Earlier today, the People’s Bank of China announced that it was removing the floor on lending rates.
The move surprised markets and many experts pointed out that this was a significant step towards interest rate liberalization.
However, it didn’t lift the ceiling on deposit rates.
Last summer, we pointed out that China’s move to allow commercial banks to offer up to 10% premium to the benchmark deposit rate from 0% previously was under-reported. This was a important step towards liberalizing interest rates.
“It is the ceiling that is placed on deposits that acts as a powerful source of “free” funds to the Chinese banking system benefiting borrowers at the cost of lenders (depositors),” Arthur Dong, professor of strategy and economics at Georgetown University told Business Insider.
“This is nothing less than an act of financial suppression that stymies the Chinese household sector and dampens household consumption because depositors feel poorer as they are getting negative returns on their deposits.”

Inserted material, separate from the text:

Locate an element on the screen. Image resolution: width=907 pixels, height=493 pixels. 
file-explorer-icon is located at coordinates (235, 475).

Correcting this would create a wealth effect, he pointed out, which could help rebalance the economy towards consumption and away from investment.

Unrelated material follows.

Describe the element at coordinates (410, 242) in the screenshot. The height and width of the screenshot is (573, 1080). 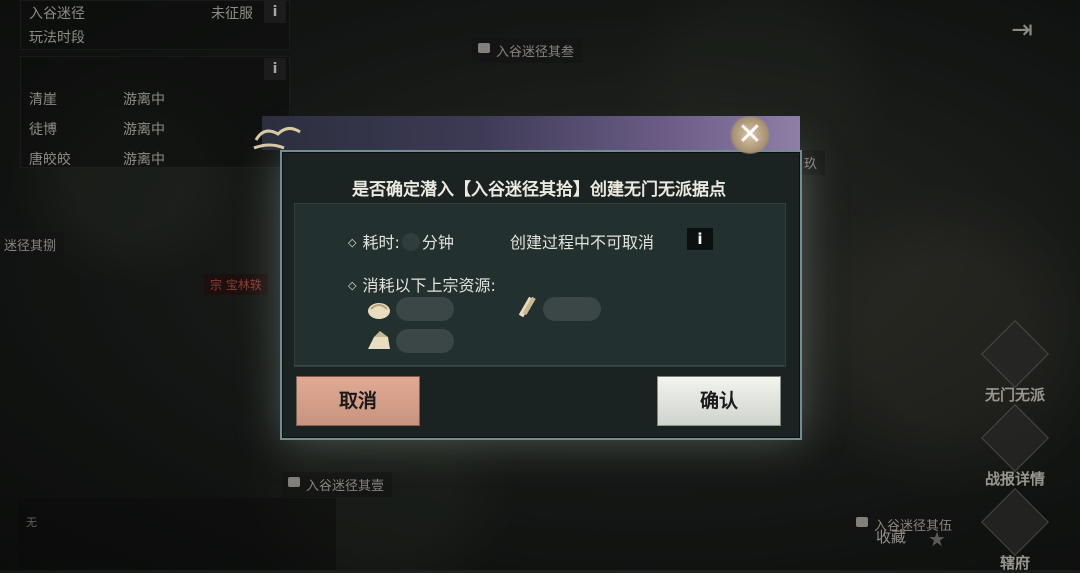
I see `time-value-placeholder` at that location.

It would however pressure banks’ margins.
Interestingly, he points out that China’s crackdown on shadow banking, though important to cutting down systemic risks to the financial system, will impact depositors.
“It may also be seen as a move to suppress higher-yielding alternatives to the traditional banking system thus forcing households back into the lower-yielding traditional bank accounts.”
The bottom line however is that if policymakers are serious about rebalancing the economy and liberalizing interest rates they need to remove the ceiling on deposit rates.